_GIVEN PROBLEM:_ Rewrite the material below, changing every "specified word" to "listed word" and leaving everything else as it is.

_INFORMATION GIVEN:_

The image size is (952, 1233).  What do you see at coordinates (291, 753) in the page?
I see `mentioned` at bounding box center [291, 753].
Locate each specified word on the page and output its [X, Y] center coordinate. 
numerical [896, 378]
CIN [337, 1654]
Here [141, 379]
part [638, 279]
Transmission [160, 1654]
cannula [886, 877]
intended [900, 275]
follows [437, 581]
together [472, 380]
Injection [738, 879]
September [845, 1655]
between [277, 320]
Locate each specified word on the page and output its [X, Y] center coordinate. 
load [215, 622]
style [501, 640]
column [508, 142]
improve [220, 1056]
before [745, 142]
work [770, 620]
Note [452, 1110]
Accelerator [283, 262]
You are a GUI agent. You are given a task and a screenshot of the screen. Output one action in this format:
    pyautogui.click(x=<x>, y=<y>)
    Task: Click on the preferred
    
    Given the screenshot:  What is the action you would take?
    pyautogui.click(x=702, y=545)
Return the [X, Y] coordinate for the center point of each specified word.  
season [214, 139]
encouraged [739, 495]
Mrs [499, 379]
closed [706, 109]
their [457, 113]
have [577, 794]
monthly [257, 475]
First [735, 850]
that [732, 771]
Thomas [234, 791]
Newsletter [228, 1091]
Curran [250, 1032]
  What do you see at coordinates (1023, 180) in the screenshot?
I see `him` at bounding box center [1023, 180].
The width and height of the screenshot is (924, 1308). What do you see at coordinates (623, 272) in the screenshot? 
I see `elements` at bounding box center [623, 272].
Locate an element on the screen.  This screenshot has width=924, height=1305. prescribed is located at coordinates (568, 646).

_ANSWER:_
The image size is (952, 1233).  What do you see at coordinates (291, 753) in the page?
I see `mentioned` at bounding box center [291, 753].
Locate each listed word on the page and output its [X, Y] center coordinate. 
numerical [896, 378]
CIN [337, 1654]
Here [141, 379]
part [638, 279]
Transmission [160, 1654]
cannula [886, 877]
intended [900, 275]
follows [437, 581]
together [472, 380]
Injection [738, 879]
September [845, 1655]
between [277, 320]
Locate each listed word on the page and output its [X, Y] center coordinate. 
load [215, 622]
style [501, 640]
column [508, 142]
improve [220, 1056]
before [745, 142]
work [770, 620]
Note [452, 1110]
Accelerator [283, 262]
You are a GUI agent. You are given a task and a screenshot of the screen. Output one action in this format:
    pyautogui.click(x=<x>, y=<y>)
    Task: Click on the preferred
    
    Given the screenshot:  What is the action you would take?
    pyautogui.click(x=702, y=545)
Return the [X, Y] coordinate for the center point of each listed word.  
season [214, 139]
encouraged [739, 495]
Mrs [499, 379]
closed [706, 109]
their [457, 113]
have [577, 794]
monthly [257, 475]
First [735, 850]
that [732, 771]
Thomas [234, 791]
Newsletter [228, 1091]
Curran [250, 1032]
  What do you see at coordinates (1023, 180) in the screenshot?
I see `him` at bounding box center [1023, 180].
The width and height of the screenshot is (924, 1308). What do you see at coordinates (623, 272) in the screenshot? 
I see `elements` at bounding box center [623, 272].
Locate an element on the screen.  This screenshot has width=924, height=1305. prescribed is located at coordinates (568, 646).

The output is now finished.